TASK BRIEF
Search the records for "height". Report every line where it occurs.

INPUT
++++++++
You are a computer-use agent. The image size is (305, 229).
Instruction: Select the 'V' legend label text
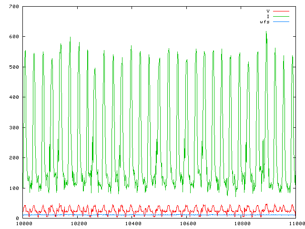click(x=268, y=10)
++++++++
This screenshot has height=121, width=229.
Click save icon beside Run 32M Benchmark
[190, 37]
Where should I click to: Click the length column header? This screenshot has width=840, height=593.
++++++++
OUTPUT OF THE EXERCISE
This screenshot has height=121, width=229.
Where should I click to: Click the length column header? This screenshot has width=840, height=593.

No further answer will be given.